1. Restart System: Restarts the PLAYSTATION®3 System.
2. Restore Default Settings: Reset all system settings back to default.
CHOOSE THIS ONE 3.Restore File System: Checks for corrupt/missing system files.
4. Rebuild Database: Rebuilds the OS for the PLAYSTATION®3.
5. Restore PS3 System: Fresh restore; Deletes everything and starts from Scratch.
6. System Update: Update the PLAYSTATION®3 System

IT IS VERY IMPORTANT THAT YOU DO NOT CHOOSE THE WRONG OPTION HERE OR YOU WILL LOSE ALL YOUR DATA. The one that fixed my blu-ray drive is option 3: RESTORE FILE SYSTEM

I REPEAT CHOOSE RESTORE FILE SYSTEM

After this, it is going to restart and bring up a screen reading something like "you have Corrupted System Data. Your PS will now replace this data" Then you choose continue and that should be it.

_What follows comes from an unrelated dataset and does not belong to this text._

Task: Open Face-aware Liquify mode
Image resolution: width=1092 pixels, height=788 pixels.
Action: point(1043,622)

This option reinstalls the system files and drivers inside the PS3 with the original ones that are stored on your hard drive. In this case, it replaced a corrupted driver for the blu ray drive thus fixing my issue and hopefully yours!! This option will only replace all system files thus saving you from loosing any data that's stored on your hard drive. Again this option does nothing to your hard drive it reads a file from the drive and rewrites it to the PS3 system.

If you want a more technical understanding of what this is really doing continue reading. DO NOT NEED TO READ THIS TO COMPLETE REPAIR. The PS3 does not boot from your hard drive as a computer does. It has a flash memory like a cell phone that stores all system files and system firmware updates that you get when the PS3 updates. This is why reformatting your hard drive will not fix your problem, none of the system files are stored on your hard drive (ex. XMB, system firmware, etc.) nor do they run from the drive.

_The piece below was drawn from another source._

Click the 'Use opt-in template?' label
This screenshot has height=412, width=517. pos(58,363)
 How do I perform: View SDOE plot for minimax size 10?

However, your hard drive does contain a full backup of your SYSTEM files and thus when you choose option 3: RESTORE FILE SYSTEM it rewrites the original system files from your drive (which aren't corrupted) back to the flash memory which is corrupted thus fixing the problem

Source:
http://www.ps3blog.co.za/2008/04/10/ps3-error-80010514-explained/


----------



## R32rob (Feb 26, 2008)

Thanks, I'll give that a go!


----------



## solarwind (Sep 10, 2008)

*SYSTEM SETTINGS > DISC AUTO-START > ON*

You have the above already I take it..?


----------



## R32rob (Feb 26, 2008)

solarwind said:


> *SYSTEM SETTINGS > DISC AUTO-START > ON*
> 
> You have the above already I take it..?


Nope 

I'm a little bit of a technophobe...


----------



## Niall (Nov 22, 2009)

Mine started doing this recently (3 year old 60gb model), started with games and bluray movies freezing after about 15-20mins.

Ended up needing a new laser, I got one from http://www.jackofallgames.co.uk/playstation-3-parts-and-repair-c-74_215.html. I'd recommend going for the laser with carriage as it easier to fit or you could go a little extra and get a refurbished bluray drive. (Video instuctions on how to fit are on that site too).

Hope you get it sorted.


----------



## Fortis (Aug 2, 2007)

Sorry Mate but your laser knackered average cost of replacement is 100 quid some with a 3 month guarantee some without your ps did well to survive for 3 years mine lasted 18 months its a sickener


----------



## Lee.GTi180 (Apr 28, 2010)

Yep unless you have a new ps3 under warrenty then it's an expensive laser change i'm afraid. You could get one from ebay and fit it yourself (I did mine and it only takes 20 minutes) but if you're not too handy with the screwdrivers then maybe pay someone else to do it! Failing that buy a new slim lol


----------